Author + information
- Received July 29, 2015
- Revision received September 21, 2015
- Accepted October 5, 2015
- Published online April 1, 2016.
- Laurie Margolies, MD,
- Mary Salvatore, MD,
- Harvey S. Hecht, MD∗ (, )
- Sean Kotkin, MD,
- Rowena Yip, MPH,
- Usman Baber, MD,
- Vivian Bishay, MD,
- Jagat Narula, PhD, MD,
- David Yankelevitz, MD and
- Claudia Henschke, PhD, MD
- ↵∗Reprint requests and correspondence:
Dr. Harvey S. Hecht, Mount Sinai Saint Luke's Medical Center, 1111 Amsterdam Avenue, New York, New York 10025.
Objectives This study sought to determine if breast arterial calcification (BAC) on digital mammography predicts coronary artery calcification (CAC).
Background BAC is frequently noted but the quantitative relationships to CAC and risk factors are unknown.
Methods A total of 292 women with digital mammography and nongated computed tomography was evaluated. BAC was quantitatively evaluated (0 to 12) and CAC was measured on computed tomography using a 0 to 12 score; they were correlated with each other and the Framingham Risk Score (FRS) and the 2013 Cholesterol Guidelines Pooled Cohort Equations (PCE).

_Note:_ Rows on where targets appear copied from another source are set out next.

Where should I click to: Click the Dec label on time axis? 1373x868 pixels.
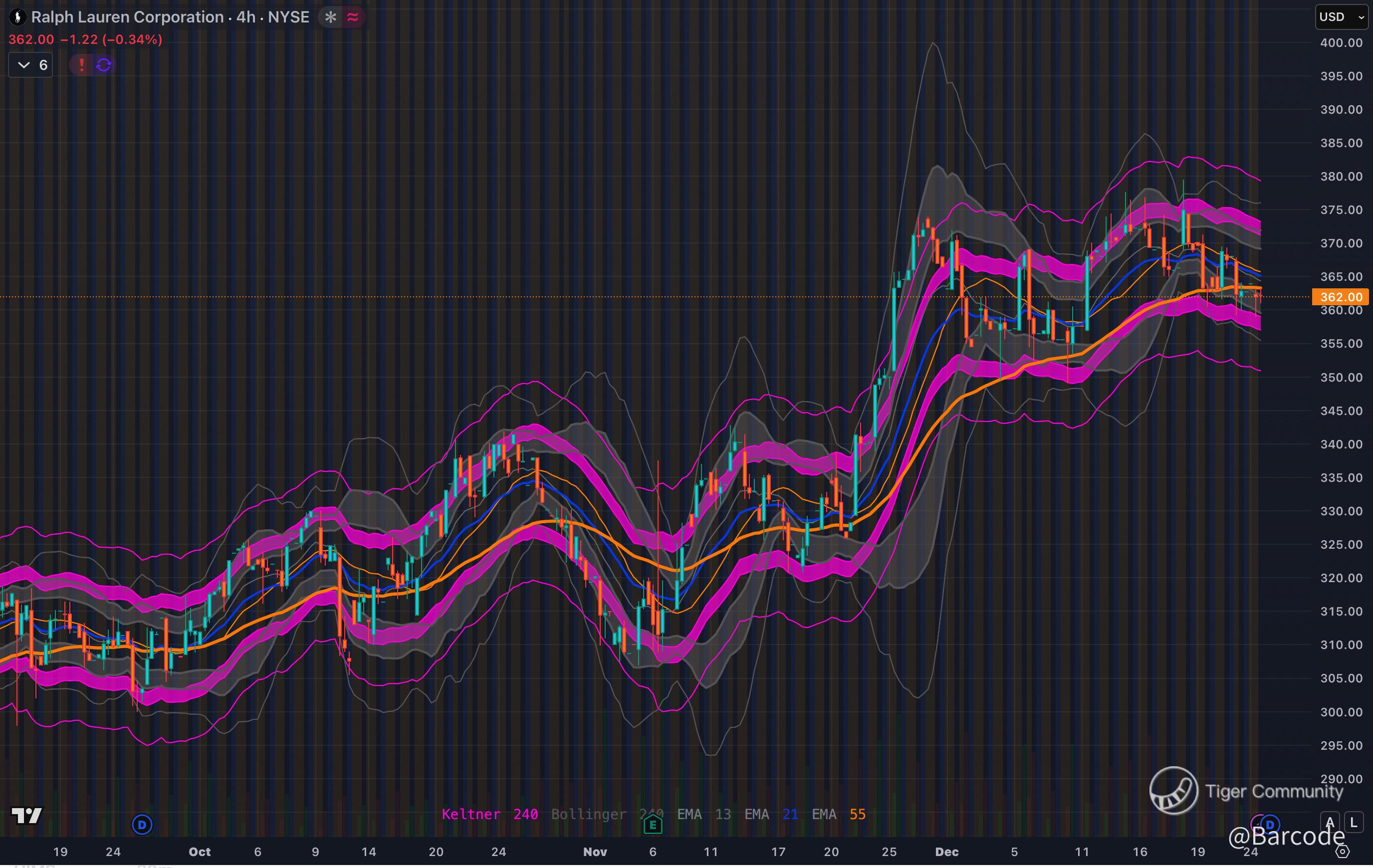(x=946, y=852)
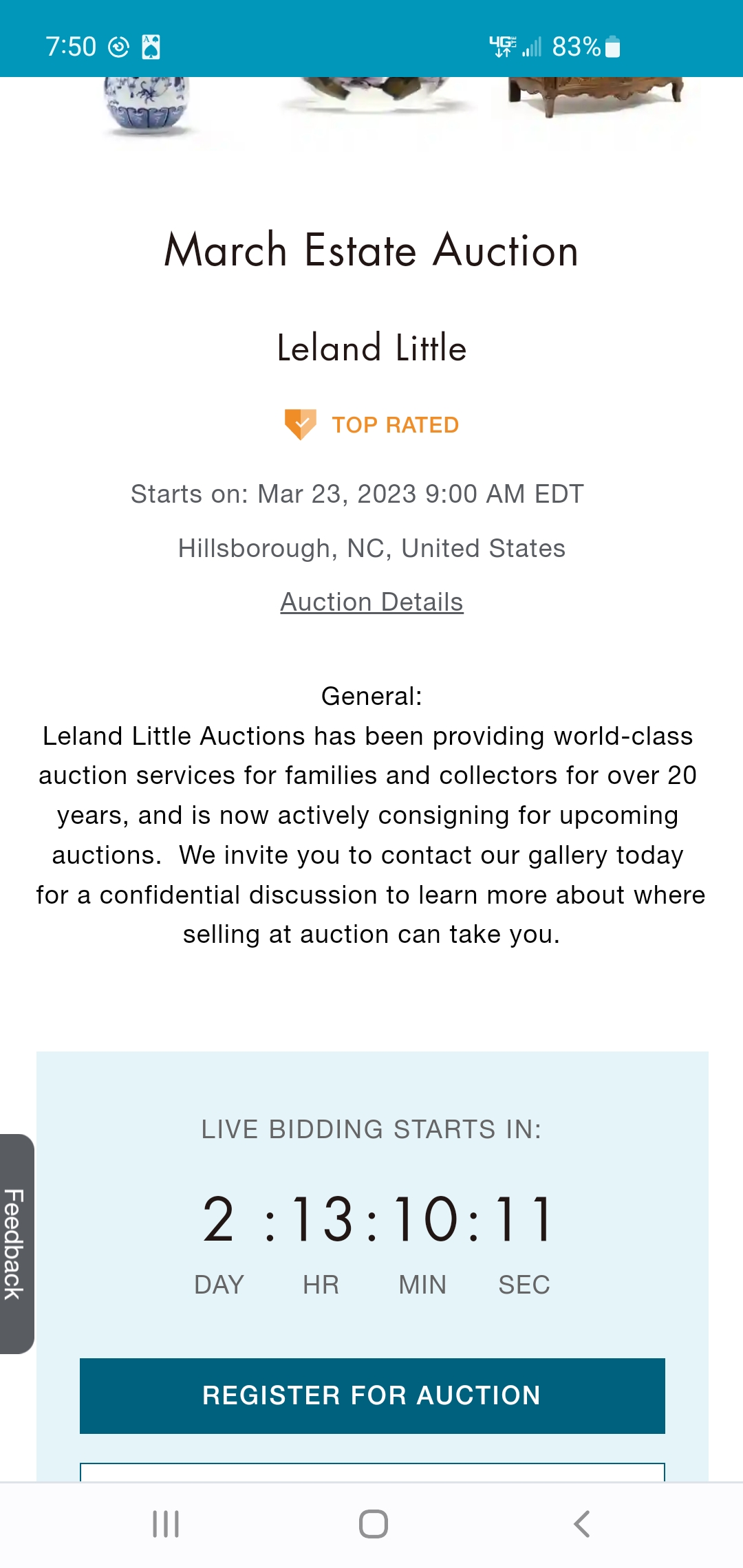The width and height of the screenshot is (743, 1568).
Task: Tap the Top Rated shield badge icon
Action: click(x=300, y=424)
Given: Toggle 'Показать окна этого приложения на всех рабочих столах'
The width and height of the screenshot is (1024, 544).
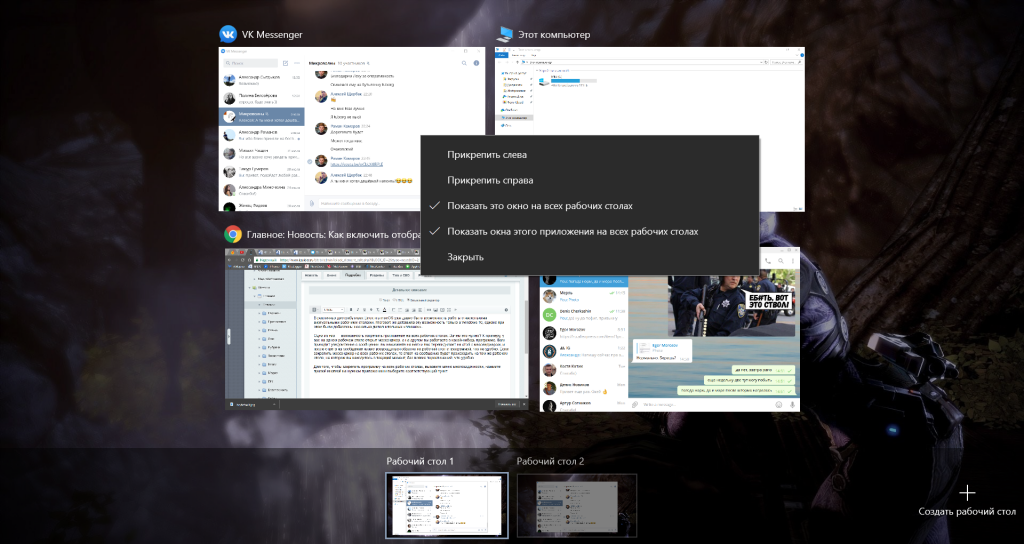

Results BAC was noted in 42.5% and was associated with increasing age (p < 0.0001), hypertension (p = 0.0007), and chronic kidney disease (p < 0.0001). The sensitivity, specificity, positive and negative predictive values, and accuracy of BAC >0 for CAC >0 were 63%, 76%, 70%, 69%, and 70%, respectively. All BAC variables were predictive of the CAC score (p < 0.0001). The multivariable odds ratio for CAC >0 was 3.2 for BAC 4 to 12, 2.0 for age, and 2.2 for hypertension. The agreements of FRS risk categories with CAC and BAC risk categories were 57% for CAC and 55% for BAC; the agreement was 47% for PCE risk categories for CAC and 54% by BAC. BAC >0 had area under the curve of 0.73 for identification of women with CAC >0, equivalent to both FRS (0.72) and PCE (0.71). BAC >0 increased the area under the curve curves for FRS (0.72 to 0.77; p = 0.15) and PCE (0.71 to 0.76; p = 0.11) for the identification of high-risk (4 to 12) CAC. With the inclusion of 33 women with established CAD, BAC >0 was significantly additive to both FRS (p = 0.02) and PCE (p = 0.04) for high-risk CAC.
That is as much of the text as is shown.